Myriam Fregonese est née en 1968 à Vichy, dans l’Allier. Après avoir pensé durant quelques années qu’elle ne ferait pas d’études, elle s’inscrit à l’université et devient psychologue, puis docteure en psychopathologie fondamentale et psychanalyse. Elle a longtemps soigné ses patients adolescents à travers des ateliers d’écriture, individuels ou de groupes, au sein d’un établissement psychiatrique parisien qu’aujourd’hui elle dirige. Recoudre la nuit est son premier roman.
Comment vous est venue l’idée de ce livre?
Dans ce roman j’ai voulu creuser l’histoire d’une jeune femme, Violaine, mon personnage principal, aux prises avec sa folie, ses démons intérieurs, son histoire, les silences de sa mère, l’absence cruelle de son père mort. Violaine évolue au sein d’un établissement psychiatrique durant l’Occupation, dans la région de Vichy, dans l’Allier. Telle est l’idée de départ, le motif, pour ne pas dire le mobile, de ce roman. Placer la folie au cœur du cyclone de la seconde guerre mondiale, au plus près d’un gouvernement ayant lui-même perdu la raison, et suivre la trajectoire de personnes, mes personnages, frappés d’une folie que je tente de faire sentir au plus près de mon expérience de clinicienne, affamés avec cynisme par les autorités en place, entourés de soignants mais pas seulement…

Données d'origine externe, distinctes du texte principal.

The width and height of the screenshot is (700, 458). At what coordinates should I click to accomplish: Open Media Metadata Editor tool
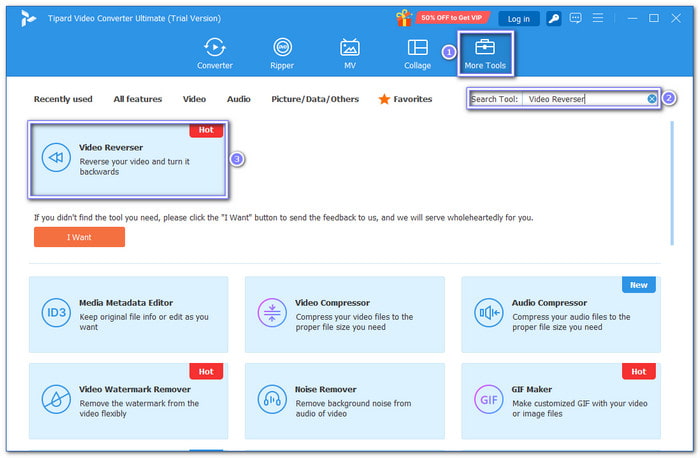click(129, 314)
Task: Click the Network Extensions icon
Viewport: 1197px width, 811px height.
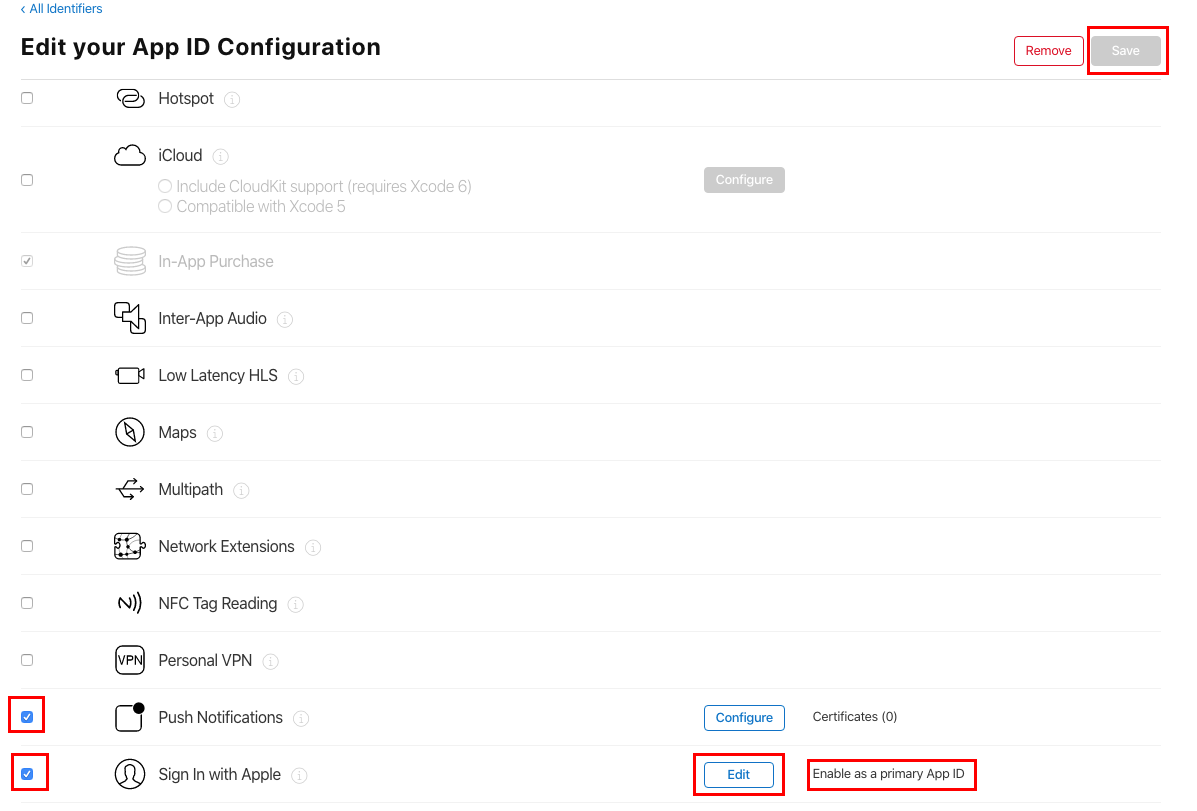Action: (x=130, y=546)
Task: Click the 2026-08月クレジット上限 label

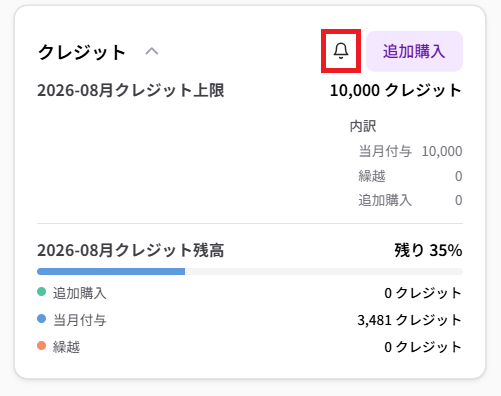Action: pos(131,90)
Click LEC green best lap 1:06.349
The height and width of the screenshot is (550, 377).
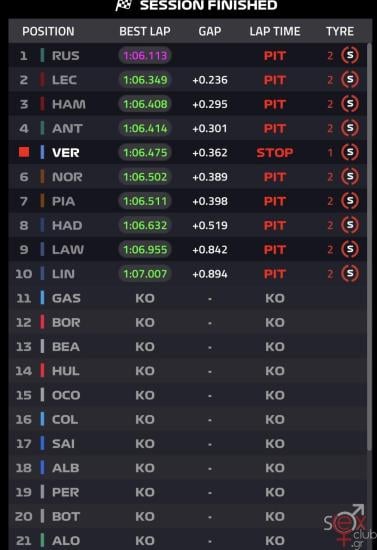[x=145, y=80]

De ma place de directrice d’un hôpital psychiatrique, la question des responsabilités, de ce qui est supportable, de l’accompagnement que l’on peut, ou pas, garantir dans certains contextes extraordinaires est une question centrale, éthique, tout simplement humaine. Ainsi l’abandon meurtrier dans lequel les malades mentaux ont été, durant l’Occupation, délibérément plongés par le gouvernement de l’époque est un fait historique, malheureusement peu connu, à ce point difficile à concevoir qu’il m’a fallu imaginer des personnages dans cette situation pour tenter de tisser de l’humanité, de la poésie, de l’amour pourquoi pas. Puis la question du judaïsme s’est naturellement imposée dans les interrogations identitaires de mon personnage principal car je ne pouvais pas faire sans mes propres associations, mes propres questionnements, sans l’histoire aussi et la menace qu’a représenté le fait d’être juif, à Vichy, durant cette sombre période.

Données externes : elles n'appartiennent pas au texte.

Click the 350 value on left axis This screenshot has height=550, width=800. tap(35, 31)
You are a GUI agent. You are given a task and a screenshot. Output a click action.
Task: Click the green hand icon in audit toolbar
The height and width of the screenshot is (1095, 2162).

Quelle est votre filiation littéraire?
Plusieurs formes d’art m’amèneront un jour à écrire de la littérature. Très jeune je pratique la danse et le théâtre. Avec ce dernier je découvre des textes qui me traversent. J’en ressens le rythme, la logique dramaturgique et psychologique. De là certainement mon engagement, bien des années plus tard, dans des études de psychologie. Car la dramaturgie naturelle des situations humaines que je rencontrerai dans ma vie professionnelle, je la touche du doigt lorsque je suis sur scène et que je dis les mots de celui ou celle qui a écrit le texte. Avec la danse je ressens le rythme, la syncope, tout ce qui n’est pas dit et trouve malgré cela à s’exprimer, amène une chose après une autre, dans une logique corporelle de pulsation et d’articulation
Plus tard, alors que les études de collège et de lycée ont presque réussi à me détourner de la littérature, un ami me conseille de lire Le Diable au Corps de Raymond Radiguet. En plongeant dans cette histoire d’amour, je découvre que je peux ressentir corporellement un livre, comme je le faisais jusqu’alors d’une musique ou d’une chorégraphie. Quelques jours plus tard je pousse la porte d’une petite librairie de Vichy, tenue par une fine lectrice, ancienne soixante-huitarde parisienne, qui va m’aider à découvrir ce que sera mon style de lectrice, à trouver les textes susceptibles de m’aider à grandir, à avancer dans ma vie d’adulte.
Aujourd’hui je puise dans mes lectures le désir et la force d’écrire. Lorsque je lis Rosie Carpe de Marie Ndiaye, je trouve une puissance littéraire singulière, une recherche autour de ce qui fonde un être humain, le sépare de l’animalité, ce qui le fait tenir ou le broie. Evidemment les textes de Marguerite Duras m’accompagnent depuis toujours. Un Barrage contre le Pacifique m’autorise à admettre la tragédie familiale comme une source, un terreau potentiellement fertile. Ce roman me délivre de l’idée qu’elle n’aura fait que prendre. Enfin la trilogie des jumeaux : Le grand cahier, La preuve et Le troisième mensonge, d’Agota Kristof, représente à mes yeux un monument de liberté et de recherche littéraire. L’auteure creuse, fouille le tissu relationnel, l’équilibre psychique si fragile, la création de l’identité.